##### Given information
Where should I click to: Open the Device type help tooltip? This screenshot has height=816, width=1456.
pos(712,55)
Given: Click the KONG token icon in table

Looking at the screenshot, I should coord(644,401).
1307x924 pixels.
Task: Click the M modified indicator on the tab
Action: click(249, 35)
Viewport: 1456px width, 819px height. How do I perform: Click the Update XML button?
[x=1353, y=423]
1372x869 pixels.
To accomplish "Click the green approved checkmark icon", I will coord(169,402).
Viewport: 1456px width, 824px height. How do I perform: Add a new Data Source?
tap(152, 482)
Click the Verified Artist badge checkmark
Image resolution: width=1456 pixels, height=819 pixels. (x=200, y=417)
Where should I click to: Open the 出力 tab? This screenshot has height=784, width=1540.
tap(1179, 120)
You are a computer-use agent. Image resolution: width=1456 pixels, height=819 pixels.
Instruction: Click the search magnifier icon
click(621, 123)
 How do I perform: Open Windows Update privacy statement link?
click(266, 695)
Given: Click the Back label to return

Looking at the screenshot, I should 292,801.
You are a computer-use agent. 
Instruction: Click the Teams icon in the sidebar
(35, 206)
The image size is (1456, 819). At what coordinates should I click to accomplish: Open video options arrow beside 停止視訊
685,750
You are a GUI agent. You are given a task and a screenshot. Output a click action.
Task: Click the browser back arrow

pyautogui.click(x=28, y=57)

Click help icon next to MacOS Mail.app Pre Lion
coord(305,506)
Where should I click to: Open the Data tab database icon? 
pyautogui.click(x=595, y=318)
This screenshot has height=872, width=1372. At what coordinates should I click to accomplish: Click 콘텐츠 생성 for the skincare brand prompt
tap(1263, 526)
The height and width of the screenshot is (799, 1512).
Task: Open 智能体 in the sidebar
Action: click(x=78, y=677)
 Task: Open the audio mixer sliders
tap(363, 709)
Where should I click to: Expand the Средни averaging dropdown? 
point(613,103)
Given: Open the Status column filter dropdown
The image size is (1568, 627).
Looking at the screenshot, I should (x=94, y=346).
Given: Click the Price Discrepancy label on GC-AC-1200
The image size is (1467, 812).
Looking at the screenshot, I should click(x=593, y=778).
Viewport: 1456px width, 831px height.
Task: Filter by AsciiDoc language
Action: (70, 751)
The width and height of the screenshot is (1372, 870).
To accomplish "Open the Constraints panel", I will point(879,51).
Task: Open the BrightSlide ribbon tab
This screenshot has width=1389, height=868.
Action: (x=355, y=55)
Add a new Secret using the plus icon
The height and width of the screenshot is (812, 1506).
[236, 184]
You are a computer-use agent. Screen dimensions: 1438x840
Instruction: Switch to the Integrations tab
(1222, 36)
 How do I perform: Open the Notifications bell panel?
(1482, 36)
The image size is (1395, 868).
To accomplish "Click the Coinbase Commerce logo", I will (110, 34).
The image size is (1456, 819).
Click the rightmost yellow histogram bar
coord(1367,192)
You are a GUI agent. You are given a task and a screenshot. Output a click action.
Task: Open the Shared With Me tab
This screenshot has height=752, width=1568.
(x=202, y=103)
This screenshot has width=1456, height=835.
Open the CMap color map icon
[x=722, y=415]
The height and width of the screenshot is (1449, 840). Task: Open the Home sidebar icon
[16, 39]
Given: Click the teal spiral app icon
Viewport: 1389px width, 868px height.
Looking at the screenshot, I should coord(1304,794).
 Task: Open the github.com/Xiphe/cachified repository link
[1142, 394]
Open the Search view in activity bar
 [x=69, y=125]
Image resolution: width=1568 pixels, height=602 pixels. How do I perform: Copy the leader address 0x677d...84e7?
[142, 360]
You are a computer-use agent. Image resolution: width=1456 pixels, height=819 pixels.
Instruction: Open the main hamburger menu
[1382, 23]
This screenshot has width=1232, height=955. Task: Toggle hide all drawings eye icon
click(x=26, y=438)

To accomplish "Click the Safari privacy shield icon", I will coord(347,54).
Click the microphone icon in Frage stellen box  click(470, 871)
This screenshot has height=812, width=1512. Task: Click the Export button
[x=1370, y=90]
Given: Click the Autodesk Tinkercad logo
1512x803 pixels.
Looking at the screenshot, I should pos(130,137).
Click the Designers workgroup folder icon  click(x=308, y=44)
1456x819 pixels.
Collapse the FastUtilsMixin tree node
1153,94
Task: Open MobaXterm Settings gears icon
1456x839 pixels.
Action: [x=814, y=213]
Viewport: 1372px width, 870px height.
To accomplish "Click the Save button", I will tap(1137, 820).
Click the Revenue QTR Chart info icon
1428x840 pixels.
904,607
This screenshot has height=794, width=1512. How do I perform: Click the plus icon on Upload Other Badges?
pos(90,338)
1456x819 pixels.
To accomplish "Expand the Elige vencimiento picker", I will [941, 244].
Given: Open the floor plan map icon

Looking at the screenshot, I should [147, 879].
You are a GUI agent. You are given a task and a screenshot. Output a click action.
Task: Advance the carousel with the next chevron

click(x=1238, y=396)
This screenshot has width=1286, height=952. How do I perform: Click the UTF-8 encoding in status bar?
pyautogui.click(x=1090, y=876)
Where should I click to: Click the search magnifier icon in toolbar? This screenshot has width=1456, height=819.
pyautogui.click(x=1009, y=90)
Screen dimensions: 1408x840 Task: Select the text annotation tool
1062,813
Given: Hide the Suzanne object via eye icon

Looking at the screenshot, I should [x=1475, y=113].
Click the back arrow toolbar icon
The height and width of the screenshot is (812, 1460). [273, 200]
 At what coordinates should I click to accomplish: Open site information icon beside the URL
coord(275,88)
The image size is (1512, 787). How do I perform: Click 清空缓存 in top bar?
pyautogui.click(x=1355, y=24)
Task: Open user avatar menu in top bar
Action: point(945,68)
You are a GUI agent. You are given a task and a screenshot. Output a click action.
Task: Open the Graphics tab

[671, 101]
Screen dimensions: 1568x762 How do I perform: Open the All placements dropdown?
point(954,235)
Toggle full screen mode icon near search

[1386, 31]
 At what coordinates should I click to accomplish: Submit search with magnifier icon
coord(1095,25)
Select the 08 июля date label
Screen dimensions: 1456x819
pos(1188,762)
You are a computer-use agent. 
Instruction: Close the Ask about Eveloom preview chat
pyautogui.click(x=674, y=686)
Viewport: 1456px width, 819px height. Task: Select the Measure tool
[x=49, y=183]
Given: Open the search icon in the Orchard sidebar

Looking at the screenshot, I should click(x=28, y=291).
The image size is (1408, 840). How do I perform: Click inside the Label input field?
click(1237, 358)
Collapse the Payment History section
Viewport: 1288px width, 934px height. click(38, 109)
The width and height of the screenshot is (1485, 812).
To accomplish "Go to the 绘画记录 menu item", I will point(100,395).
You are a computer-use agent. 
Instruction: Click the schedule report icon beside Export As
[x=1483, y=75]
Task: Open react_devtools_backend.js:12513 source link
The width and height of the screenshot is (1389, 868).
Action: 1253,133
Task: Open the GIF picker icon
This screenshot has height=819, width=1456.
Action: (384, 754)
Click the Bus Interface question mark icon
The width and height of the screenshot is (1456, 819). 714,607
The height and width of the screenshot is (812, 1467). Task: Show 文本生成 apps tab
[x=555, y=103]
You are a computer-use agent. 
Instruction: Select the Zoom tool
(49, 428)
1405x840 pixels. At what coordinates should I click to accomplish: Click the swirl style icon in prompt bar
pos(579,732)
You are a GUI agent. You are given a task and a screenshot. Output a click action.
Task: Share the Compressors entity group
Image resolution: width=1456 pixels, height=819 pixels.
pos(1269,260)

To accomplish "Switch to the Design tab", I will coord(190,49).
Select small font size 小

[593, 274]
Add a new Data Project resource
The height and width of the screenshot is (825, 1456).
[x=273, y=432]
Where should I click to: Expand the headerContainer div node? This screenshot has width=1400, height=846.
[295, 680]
##########
> [Description of the task]: For this exercise, repeat the data above exactly.

> [Task response]:
Where should I click to: Open the Device type help tooltip? This screenshot has height=816, width=1456.
pos(712,55)
Given: Click the KONG token icon in table

Looking at the screenshot, I should coord(644,401).
1307x924 pixels.
Task: Click the M modified indicator on the tab
Action: click(249, 35)
Viewport: 1456px width, 819px height. How do I perform: Click the Update XML button?
[x=1353, y=423]
1372x869 pixels.
To accomplish "Click the green approved checkmark icon", I will coord(169,402).
Viewport: 1456px width, 824px height. How do I perform: Add a new Data Source?
tap(152, 482)
Click the Verified Artist badge checkmark
Image resolution: width=1456 pixels, height=819 pixels. (x=200, y=417)
Where should I click to: Open the 出力 tab? This screenshot has height=784, width=1540.
tap(1179, 120)
You are a computer-use agent. Image resolution: width=1456 pixels, height=819 pixels.
Instruction: Click the search magnifier icon
click(621, 123)
 How do I perform: Open Windows Update privacy statement link?
click(266, 695)
Given: Click the Back label to return

Looking at the screenshot, I should 292,801.
You are a computer-use agent. 
Instruction: Click the Teams icon in the sidebar
(35, 206)
The image size is (1456, 819). At what coordinates should I click to accomplish: Open video options arrow beside 停止視訊
685,750
You are a GUI agent. You are given a task and a screenshot. Output a click action.
Task: Click the browser back arrow

pyautogui.click(x=28, y=57)

Click help icon next to MacOS Mail.app Pre Lion
coord(305,506)
Where should I click to: Open the Data tab database icon? 
pyautogui.click(x=595, y=318)
This screenshot has height=872, width=1372. At what coordinates should I click to accomplish: Click 콘텐츠 생성 for the skincare brand prompt
tap(1263, 526)
The height and width of the screenshot is (799, 1512).
Task: Open 智能体 in the sidebar
Action: click(x=78, y=677)
 Task: Open the audio mixer sliders
tap(363, 709)
Where should I click to: Expand the Средни averaging dropdown? 
point(613,103)
Given: Open the Status column filter dropdown
The image size is (1568, 627).
Looking at the screenshot, I should (x=94, y=346).
Given: Click the Price Discrepancy label on GC-AC-1200
The image size is (1467, 812).
Looking at the screenshot, I should click(x=593, y=778).
Viewport: 1456px width, 831px height.
Task: Filter by AsciiDoc language
Action: (70, 751)
The width and height of the screenshot is (1372, 870).
To accomplish "Open the Constraints panel", I will point(879,51).
Task: Open the BrightSlide ribbon tab
This screenshot has width=1389, height=868.
Action: (x=355, y=55)
Add a new Secret using the plus icon
The height and width of the screenshot is (812, 1506).
[236, 184]
You are a computer-use agent. Screen dimensions: 1438x840
Instruction: Switch to the Integrations tab
(1222, 36)
 How do I perform: Open the Notifications bell panel?
(1482, 36)
The image size is (1395, 868).
To accomplish "Click the Coinbase Commerce logo", I will (110, 34).
The image size is (1456, 819).
Click the rightmost yellow histogram bar
coord(1367,192)
You are a GUI agent. You are given a task and a screenshot. Output a click action.
Task: Open the Shared With Me tab
This screenshot has height=752, width=1568.
(x=202, y=103)
This screenshot has width=1456, height=835.
Open the CMap color map icon
[x=722, y=415]
The height and width of the screenshot is (1449, 840). Task: Open the Home sidebar icon
[16, 39]
Given: Click the teal spiral app icon
Viewport: 1389px width, 868px height.
Looking at the screenshot, I should coord(1304,794).
 Task: Open the github.com/Xiphe/cachified repository link
[1142, 394]
Open the Search view in activity bar
 [x=69, y=125]
Image resolution: width=1568 pixels, height=602 pixels. How do I perform: Copy the leader address 0x677d...84e7?
[142, 360]
You are a computer-use agent. Image resolution: width=1456 pixels, height=819 pixels.
Instruction: Open the main hamburger menu
[1382, 23]
This screenshot has width=1232, height=955. Task: Toggle hide all drawings eye icon
click(x=26, y=438)

To accomplish "Click the Safari privacy shield icon", I will coord(347,54).
Click the microphone icon in Frage stellen box  click(470, 871)
This screenshot has height=812, width=1512. Task: Click the Export button
[x=1370, y=90]
Given: Click the Autodesk Tinkercad logo
1512x803 pixels.
Looking at the screenshot, I should pos(130,137).
Click the Designers workgroup folder icon  click(x=308, y=44)
1456x819 pixels.
Collapse the FastUtilsMixin tree node
1153,94
Task: Open MobaXterm Settings gears icon
1456x839 pixels.
Action: [x=814, y=213]
Viewport: 1372px width, 870px height.
To accomplish "Click the Save button", I will tap(1137, 820).
Click the Revenue QTR Chart info icon
1428x840 pixels.
904,607
This screenshot has height=794, width=1512. How do I perform: Click the plus icon on Upload Other Badges?
pos(90,338)
1456x819 pixels.
To accomplish "Expand the Elige vencimiento picker", I will [941, 244].
Given: Open the floor plan map icon

Looking at the screenshot, I should [147, 879].
You are a GUI agent. You are given a task and a screenshot. Output a click action.
Task: Advance the carousel with the next chevron

click(x=1238, y=396)
This screenshot has width=1286, height=952. How do I perform: Click the UTF-8 encoding in status bar?
pyautogui.click(x=1090, y=876)
Where should I click to: Click the search magnifier icon in toolbar? This screenshot has width=1456, height=819.
pyautogui.click(x=1009, y=90)
Screen dimensions: 1408x840 Task: Select the text annotation tool
1062,813
Given: Hide the Suzanne object via eye icon

Looking at the screenshot, I should [x=1475, y=113].
Click the back arrow toolbar icon
The height and width of the screenshot is (812, 1460). [273, 200]
 At what coordinates should I click to accomplish: Open site information icon beside the URL
coord(275,88)
The image size is (1512, 787). How do I perform: Click 清空缓存 in top bar?
pyautogui.click(x=1355, y=24)
Task: Open user avatar menu in top bar
Action: point(945,68)
You are a GUI agent. You are given a task and a screenshot. Output a click action.
Task: Open the Graphics tab

[671, 101]
Screen dimensions: 1568x762 How do I perform: Open the All placements dropdown?
point(954,235)
Toggle full screen mode icon near search

[1386, 31]
 At what coordinates should I click to accomplish: Submit search with magnifier icon
coord(1095,25)
Select the 08 июля date label
Screen dimensions: 1456x819
pos(1188,762)
You are a computer-use agent. 
Instruction: Close the Ask about Eveloom preview chat
pyautogui.click(x=674, y=686)
Viewport: 1456px width, 819px height. Task: Select the Measure tool
[x=49, y=183]
Given: Open the search icon in the Orchard sidebar

Looking at the screenshot, I should click(x=28, y=291).
The image size is (1408, 840). How do I perform: Click inside the Label input field?
click(1237, 358)
Collapse the Payment History section
Viewport: 1288px width, 934px height. click(38, 109)
The width and height of the screenshot is (1485, 812).
To accomplish "Go to the 绘画记录 menu item", I will point(100,395).
You are a computer-use agent. 
Instruction: Click the schedule report icon beside Export As
[x=1483, y=75]
Task: Open react_devtools_backend.js:12513 source link
The width and height of the screenshot is (1389, 868).
Action: 1253,133
Task: Open the GIF picker icon
This screenshot has height=819, width=1456.
Action: (384, 754)
Click the Bus Interface question mark icon
The width and height of the screenshot is (1456, 819). 714,607
The height and width of the screenshot is (812, 1467). Task: Show 文本生成 apps tab
[x=555, y=103]
You are a computer-use agent. 
Instruction: Select the Zoom tool
(49, 428)
1405x840 pixels. At what coordinates should I click to accomplish: Click the swirl style icon in prompt bar
pos(579,732)
You are a GUI agent. You are given a task and a screenshot. Output a click action.
Task: Share the Compressors entity group
Image resolution: width=1456 pixels, height=819 pixels.
pos(1269,260)

To accomplish "Switch to the Design tab", I will coord(190,49).
Select small font size 小

[593, 274]
Add a new Data Project resource
The height and width of the screenshot is (825, 1456).
[x=273, y=432]
Where should I click to: Expand the headerContainer div node? This screenshot has width=1400, height=846.
[295, 680]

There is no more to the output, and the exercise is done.